I wear a watch. And I have a collection of watches which range from sport to luxury and a dozen in-between. For me, most watches are fashion statements, jewelry, or convenience pieces. Writing for the New York Times’s Brian X. Chen says the watch buying public is not interested in Apple Watch, mostly because watches have become somewhat passé, are either utilitarian in nature (cheap) or fashion and prestige statements (expensive), but certainly not smart enough to trick people into buying something so unnecessary.
The first batch of smartwatches from companies like Samsung Electronics, Motorola and LG did not sell well, nor were they particularly well reviewed.
True that. Not sure how many so-called smartwatches were sold last year, though. One survey said less than 1-million while another said 6-million, so maybe we need an agreed to definition.
Wearable devices like the Google Glass eyewear that got mainstream attention — if not sales — were greeted with considerable skepticism.
Seemingly true, too. Wearables isn’t really a well defined product category, nothing has sold well, manufacturers are many but with no clear leader, and no clear reason to own a wearable.
Hmmm. That sounds awfully familiar.
Apple has been in this situation before. Most consumers didn’t care about computer tablets before Apple released the iPad, nor did they generally think about buying smartphones before the release of the iPhone. In both cases, the company overcame initial skepticism.
With a product that people could not wait to use, and loved so much they wait in line to buy the latest. Here’s where Chen’s so-called analysis goes off the tracks.
Three employees briefed on the project agreed to speak on the condition of anonymity.
Brief? So, the sources were not firsthand, and probably not secondhand. It’s probably a good thing they’re anonymous (anonymous could be defined as imaginary).
When Apple releases its watch in April, it will enter a market already flooded with smartwatches running Android Wear, a version of Google’s Android software system tailored for wearable computers… The results so far for Android smartwatches have been disappointing. About 720,000 smartwatches with Android Wear were shipped in 2014.
Wait a minute. ‘Flooded?‘ And ‘disappointing?‘ Which is it? Chen said the first batches didn’t sell well, and most estimates agree. So where does ‘flooded’ come from? Probably from one of those imaginary thirdhand sources.

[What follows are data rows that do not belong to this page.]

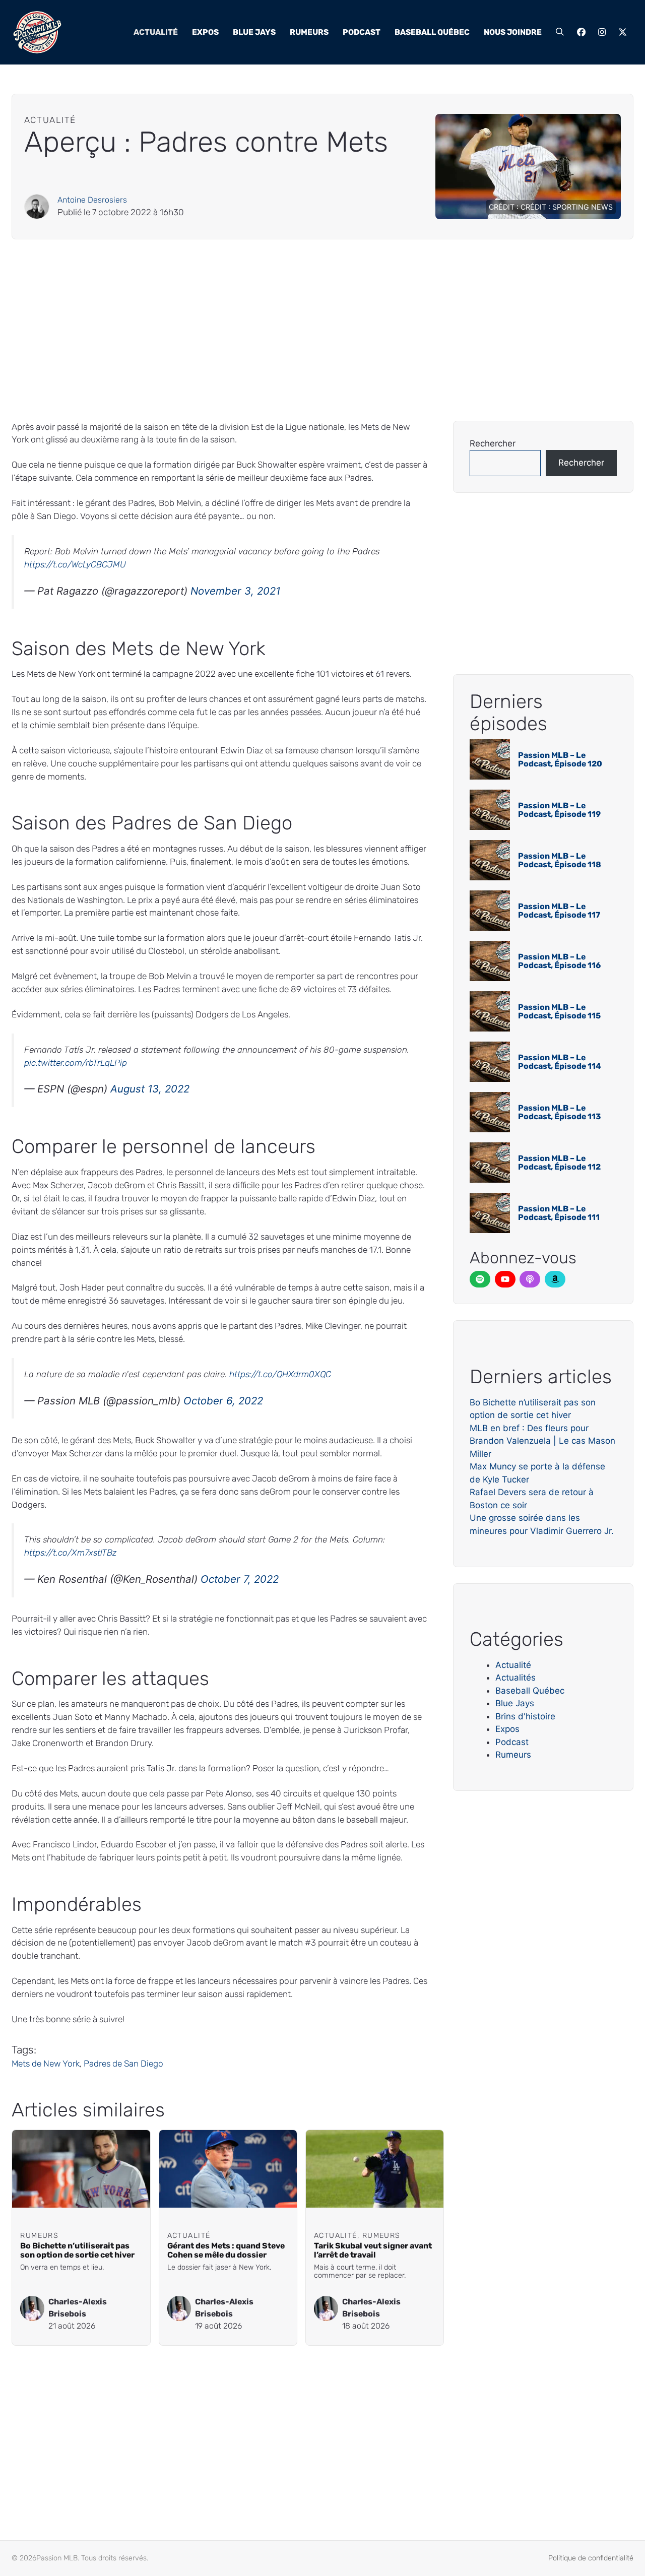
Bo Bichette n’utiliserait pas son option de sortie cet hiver (77, 2250)
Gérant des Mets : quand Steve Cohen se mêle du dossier (226, 2250)
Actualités (515, 1677)
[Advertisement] (314, 330)
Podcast (361, 32)
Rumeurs (309, 32)
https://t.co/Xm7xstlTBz (70, 1553)
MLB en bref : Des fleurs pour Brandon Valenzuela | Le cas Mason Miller (542, 1441)
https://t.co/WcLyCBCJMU (75, 564)
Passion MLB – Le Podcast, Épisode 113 (559, 1112)
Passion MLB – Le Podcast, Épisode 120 (560, 759)
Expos (205, 32)
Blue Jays (254, 32)
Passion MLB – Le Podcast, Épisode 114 (559, 1062)
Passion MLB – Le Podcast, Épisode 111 (559, 1213)
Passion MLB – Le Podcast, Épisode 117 (559, 910)
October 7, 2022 (240, 1579)
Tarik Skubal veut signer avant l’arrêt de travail (373, 2250)
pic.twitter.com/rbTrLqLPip (75, 1063)
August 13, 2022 (149, 1088)
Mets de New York (46, 2063)
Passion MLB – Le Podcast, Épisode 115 (559, 1011)
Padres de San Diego (123, 2063)
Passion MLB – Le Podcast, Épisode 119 (559, 810)
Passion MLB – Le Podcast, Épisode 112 (559, 1162)
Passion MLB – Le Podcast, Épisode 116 (559, 961)
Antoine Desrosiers (92, 200)
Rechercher (492, 443)
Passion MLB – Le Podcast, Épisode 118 (559, 860)
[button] (560, 32)
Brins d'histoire (525, 1716)
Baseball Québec (432, 32)
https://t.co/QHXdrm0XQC (280, 1374)
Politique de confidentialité (590, 2558)
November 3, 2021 (235, 591)
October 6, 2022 (223, 1400)
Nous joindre (513, 32)
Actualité (156, 32)
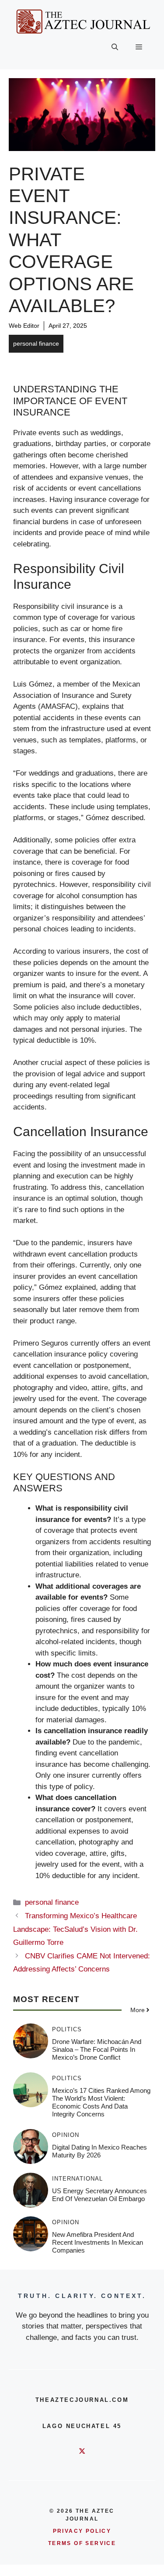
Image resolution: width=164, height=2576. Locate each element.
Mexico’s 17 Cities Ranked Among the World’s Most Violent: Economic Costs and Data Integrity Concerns (101, 2102)
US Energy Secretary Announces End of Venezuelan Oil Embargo (99, 2194)
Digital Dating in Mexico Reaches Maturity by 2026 (99, 2151)
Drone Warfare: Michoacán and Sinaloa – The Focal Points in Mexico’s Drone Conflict (96, 2049)
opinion (65, 2135)
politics (67, 2029)
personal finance (36, 343)
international (77, 2178)
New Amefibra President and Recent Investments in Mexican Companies (97, 2242)
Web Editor (24, 325)
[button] (115, 47)
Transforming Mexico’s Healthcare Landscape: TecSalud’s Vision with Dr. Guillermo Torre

But it is unlikely to be a game-changer for Apple, at least anytime soon. Toni Sacconaghi, a financial analyst for Sanford C. Bernstein research, thinks the watch will make only a modest contribution to Apple’s bottom line this year. He predicts that Apple will ship 7.5 million watches in the second half of Apple’s fiscal year.
That is peanuts compared with the tens of millions of iPhones that fly off the shelves every quarter.
Since Watch needs an iPhone to be fully functional, no one with an ounce of brainpower should expect numbers like those for iPhone (currently; first year, maybe) or iPad (fastest new tech product success ever; even topping iPhone).
App developer David Barnard is both bullish and skeptical about Apple Watch.
I really wonder exactly how I’m going to use it and how often I’m going to use it.
Which, by the way, implies actually using it. Therein lies part of what makes Apple products special. If Apple Watch is a worthy device and integrates well within Apple’s ecosystem, people will use it, love it, and spread the word. That will bring more iPhone customers to the stores to check it out, buy it, use it, love, and spread the word, which, in turn will sell more Apple Watch models, rinse, repeat.
Every one of Apple’s success stories has started the same way. Critics howled ‘It will fail.’ Few Apple products failed, and fewer in the 21st century. Mac, iPod, iTunes Music Store, Apple Stores, switch to Intel, iPhone, iPad, and so on.
With a company that has that kind of track record of success I’m willing to wait to see how it can make my technology life better; Apple Pay with a flick of the wrist. Alerts, alarms, notifications, email, texts, reminders. And, ways to control various apps without digging the iPhone out of bag, pocket, or purse.
Plus, it’s a fashion statement, tells time, and everyone who sees one will want to look, touch, and ask about it. What’s not to like? Isn’t that much like how the world took to the iPod, iPhone, and iPad?